Developments and changes in culture at large have thus had as much or even more impact on the papacy than initiatives taken by the popes themselves. This phenomenon is perhaps most discernible in political developments—the emergence of the Frankish monarchy in the eighth century, for instance, soon turned the popes into emperor-makers. But nonpolitical developments outside the strictly ecclesiastical sphere were just as important, as with the invention of printing, the airplane, and penicillin. The history of the papacy is incomprehensible apart from general history.

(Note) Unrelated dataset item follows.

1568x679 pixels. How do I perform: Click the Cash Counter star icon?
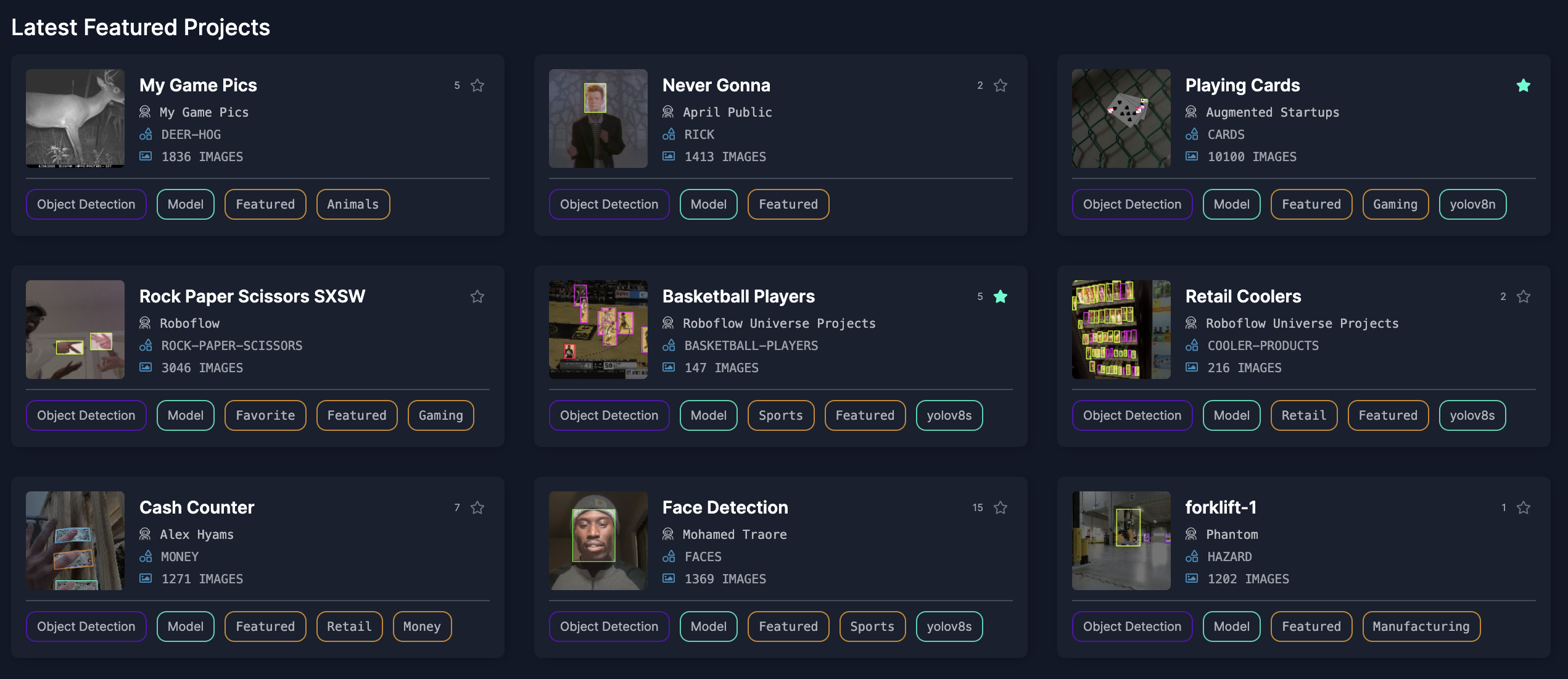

Nor is it a history without its ironies, as seeming catastrophes have in the long run made the institution stronger. Pius IX viewed with horror the unification of Italy in the mid-nineteenth century since it necessarily meant the end of the Papal States. However, as that unification brought an end also to the other political units in Italy, it delivered into the hands of the pope the appointment of bishops that previously had been in the hands of the rulers of those units. This was a great boon. Not so momentous but just as ironical has been the popes’ relationship to the city of Rome. Although they in 1870 lost the city and formally ratified the loss in 1929 with the Lateran Agreements, they today are still the biggest figures on the Roman landscape and can in a different key still call the city their own. “Rome” is today as much the center of Catholicism as it has ever been.

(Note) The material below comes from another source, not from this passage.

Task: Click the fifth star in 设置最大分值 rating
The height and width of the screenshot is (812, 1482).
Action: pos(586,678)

The popes, as well as most devout Catholics, viewed the French Revolution as a disaster for the church without parallel, yet by an ironical twist of fate it eliminated Gallicanism in France and its counterparts in other places. In so doing it provided impetus for the powerful Ultramontanist movement that exalted papal authority and prepared the way for the definitions of papal primacy and infallibility at Vatican Council I later in the century. Catholics today live in an essentially Ultramontanist church.
Explain it as you will, the papacy has proved to be a remarkably resilient institution. Often seemingly at death’s door, it has invariably risen again to striking vitality. One thing surely has helped keep it going: the unshakable conviction of the popes that it will keep going. “The gates of hell will not prevail against it.” Those words of Jesus apply to the church, not to the successors of Peter. But popes have a penchant for forgetting the distinction and identifying the two as one.